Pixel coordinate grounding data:
***
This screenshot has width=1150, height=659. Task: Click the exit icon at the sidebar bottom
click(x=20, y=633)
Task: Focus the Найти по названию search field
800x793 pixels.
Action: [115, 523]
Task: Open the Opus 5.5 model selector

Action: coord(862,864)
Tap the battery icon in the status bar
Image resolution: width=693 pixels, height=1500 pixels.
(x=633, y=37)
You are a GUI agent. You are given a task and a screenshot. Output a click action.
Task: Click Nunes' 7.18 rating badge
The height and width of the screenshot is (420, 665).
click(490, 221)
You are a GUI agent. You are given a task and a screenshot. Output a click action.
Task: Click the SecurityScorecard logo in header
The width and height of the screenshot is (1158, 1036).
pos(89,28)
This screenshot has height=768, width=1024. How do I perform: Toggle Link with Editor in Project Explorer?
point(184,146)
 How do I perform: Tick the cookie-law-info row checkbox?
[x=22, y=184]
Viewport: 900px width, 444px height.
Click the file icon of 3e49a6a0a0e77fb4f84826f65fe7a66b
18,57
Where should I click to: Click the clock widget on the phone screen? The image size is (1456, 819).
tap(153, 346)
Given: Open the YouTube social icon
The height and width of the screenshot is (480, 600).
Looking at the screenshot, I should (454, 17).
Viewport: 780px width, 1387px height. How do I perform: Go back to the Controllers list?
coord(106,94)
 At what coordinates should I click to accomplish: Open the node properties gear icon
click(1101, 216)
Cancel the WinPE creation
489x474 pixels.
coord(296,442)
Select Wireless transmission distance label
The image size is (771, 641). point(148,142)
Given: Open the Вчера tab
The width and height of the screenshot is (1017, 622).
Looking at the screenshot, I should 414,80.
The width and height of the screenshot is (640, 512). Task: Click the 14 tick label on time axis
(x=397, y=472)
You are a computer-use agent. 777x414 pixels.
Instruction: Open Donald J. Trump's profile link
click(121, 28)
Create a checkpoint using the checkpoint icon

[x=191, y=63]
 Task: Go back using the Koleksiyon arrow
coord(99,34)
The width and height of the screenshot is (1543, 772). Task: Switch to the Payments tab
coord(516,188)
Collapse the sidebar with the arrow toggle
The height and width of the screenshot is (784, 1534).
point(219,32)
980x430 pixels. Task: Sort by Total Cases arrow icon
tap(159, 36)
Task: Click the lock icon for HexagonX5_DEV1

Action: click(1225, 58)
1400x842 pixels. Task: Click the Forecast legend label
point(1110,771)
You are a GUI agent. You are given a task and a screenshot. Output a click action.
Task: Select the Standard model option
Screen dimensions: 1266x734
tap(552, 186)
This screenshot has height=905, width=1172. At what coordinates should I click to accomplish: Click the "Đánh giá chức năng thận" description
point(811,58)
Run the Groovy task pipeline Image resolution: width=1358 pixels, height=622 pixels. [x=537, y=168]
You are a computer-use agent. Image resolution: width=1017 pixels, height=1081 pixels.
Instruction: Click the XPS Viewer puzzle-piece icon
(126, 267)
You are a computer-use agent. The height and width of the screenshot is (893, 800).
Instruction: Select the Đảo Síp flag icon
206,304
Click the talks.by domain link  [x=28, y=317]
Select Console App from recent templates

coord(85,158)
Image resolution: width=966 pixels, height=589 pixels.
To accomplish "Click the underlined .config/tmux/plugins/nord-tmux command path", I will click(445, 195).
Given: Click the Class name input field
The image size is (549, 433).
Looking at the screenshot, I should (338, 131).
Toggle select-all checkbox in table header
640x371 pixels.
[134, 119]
***
→ **Requirement**: For this task, write out exactly the lines of the entries above, starting at the line with "Screen dimensions: 1266x734" and ending at the line with "You are a computer-use agent. The", both included, and no others.

→ **Worked solution**:
Screen dimensions: 1266x734
tap(552, 186)
This screenshot has height=905, width=1172. At what coordinates should I click to accomplish: Click the "Đánh giá chức năng thận" description
point(811,58)
Run the Groovy task pipeline Image resolution: width=1358 pixels, height=622 pixels. [x=537, y=168]
You are a computer-use agent. Image resolution: width=1017 pixels, height=1081 pixels.
Instruction: Click the XPS Viewer puzzle-piece icon
(126, 267)
You are a computer-use agent. The height and width of the screenshot is (893, 800).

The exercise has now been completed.